You generally need to make estimated payments if you expect to owe $1,000 or morefor the year after subtracting withholding. That covers most freelancers, 1099 contractors, gig workers, and small business owners. If you also have a W-2 job, you can increase that job's withholding instead of making separate payments. People whose entire income is a W-2 with enough withheld usually do not owe estimates at all.
The safe-harbor rule (avoid penalties)
You will not owe an underpayment penalty as long as you pay the smaller of two amounts: 90 percent of this year's total tax, or 100 percent of last year's tax(110 percent if your prior-year adjusted gross income was over $150,000). Paying to last year's number is the simplest safe harbor, because you already know it. Even if your income jumps and you owe more at filing, hitting the safe harbor through the year keeps you penalty-free.

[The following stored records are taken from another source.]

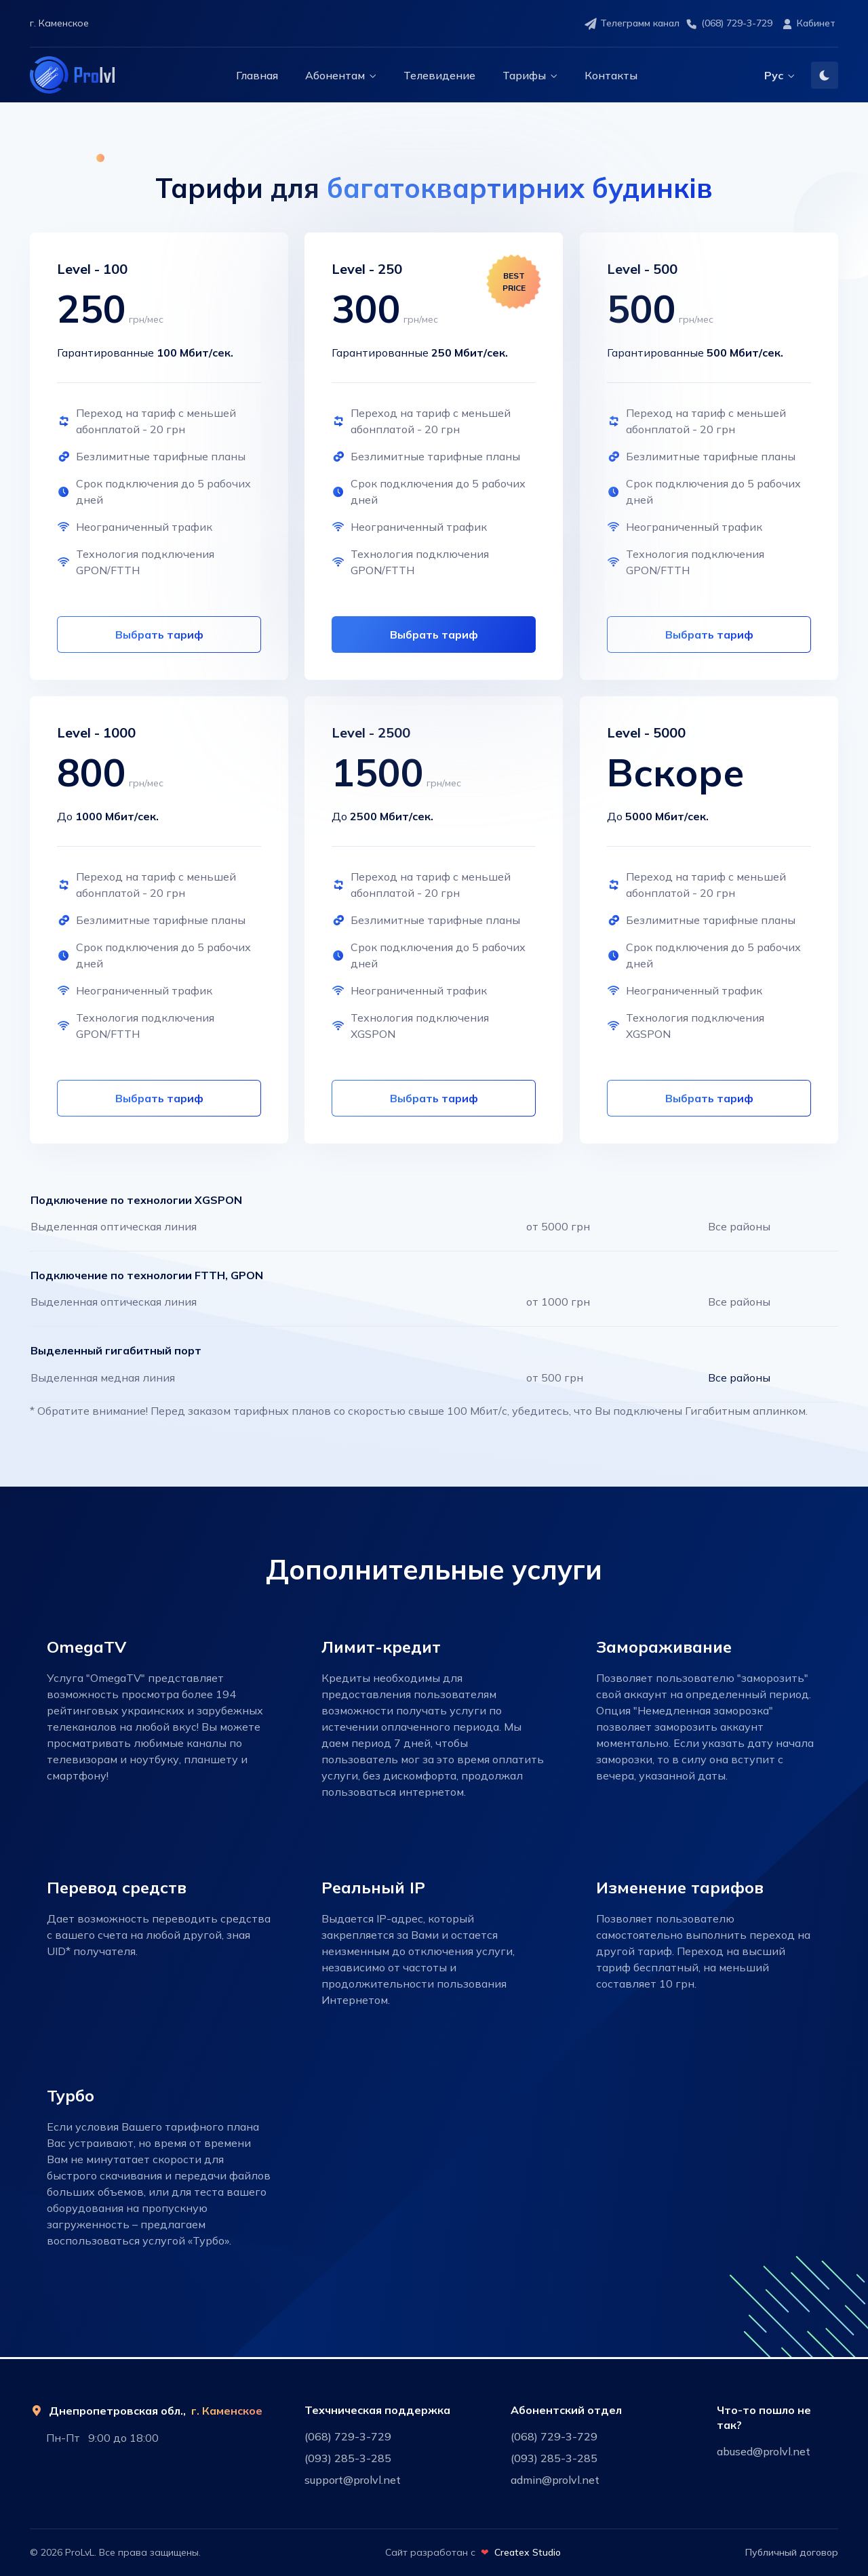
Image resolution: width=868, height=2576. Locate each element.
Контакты (611, 75)
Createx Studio (527, 2552)
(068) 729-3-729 (728, 24)
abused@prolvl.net (763, 2451)
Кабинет (808, 24)
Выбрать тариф (434, 634)
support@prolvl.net (352, 2480)
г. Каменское (226, 2410)
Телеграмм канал (631, 24)
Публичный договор (791, 2552)
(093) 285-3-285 (347, 2458)
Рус (773, 75)
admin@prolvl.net (555, 2480)
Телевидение (439, 75)
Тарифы (524, 75)
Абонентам (335, 75)
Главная (257, 75)
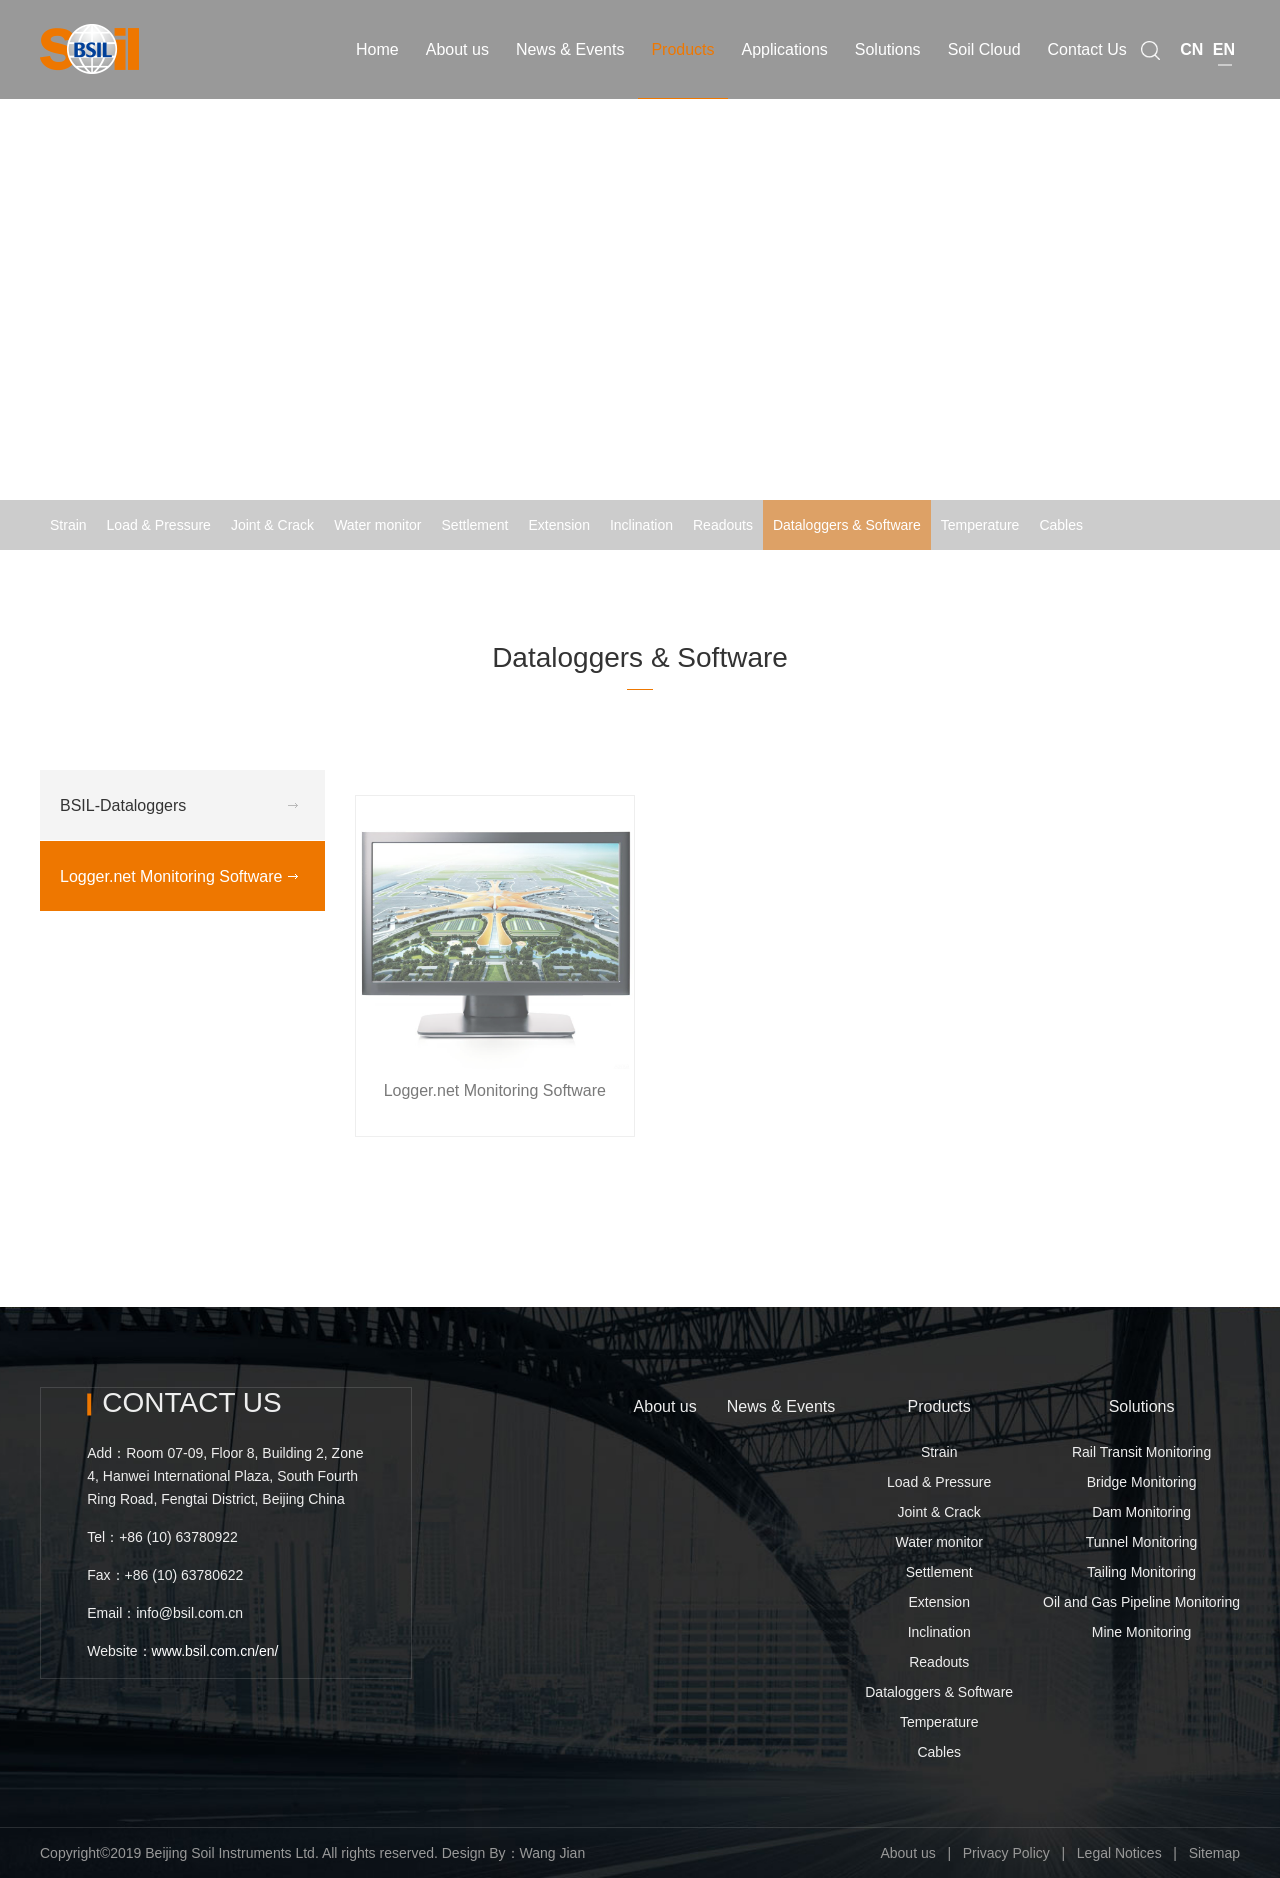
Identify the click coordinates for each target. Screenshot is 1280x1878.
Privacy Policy (1006, 1853)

How to pay your quarterly taxes
The simplest method is IRS Direct Pay, which pulls from your bank account with no fee, or EFTPS for scheduled payments. You can also mail a check with a Form 1040-ES voucher. Set a calendar reminder a few days before each due date, and move your estimated tax into a separate savings account as you get paid so the money is always there. Do not forget state estimated payments if your state has an income tax.
Quarterly tax glossary
- Estimated taxes
- Quarterly prepayments of income and self-employment tax, since contractors have nothing withheld.
- Form 1040-ES
- The IRS form and vouchers used to calculate and submit estimated tax payments.
- Safe harbor
- Paying 90% of this year's tax or 100-110% of last year's to avoid an underpayment penalty.
- Underpayment penalty
- An interest-like charge the IRS applies when you pay too little, too late during the year.
- Net profit
- Income minus deductible business expenses. Your tax, and your payments, are based on this.
- Self-employment tax
- The 15.3% Social Security and Medicare tax on 92.35% of net profit.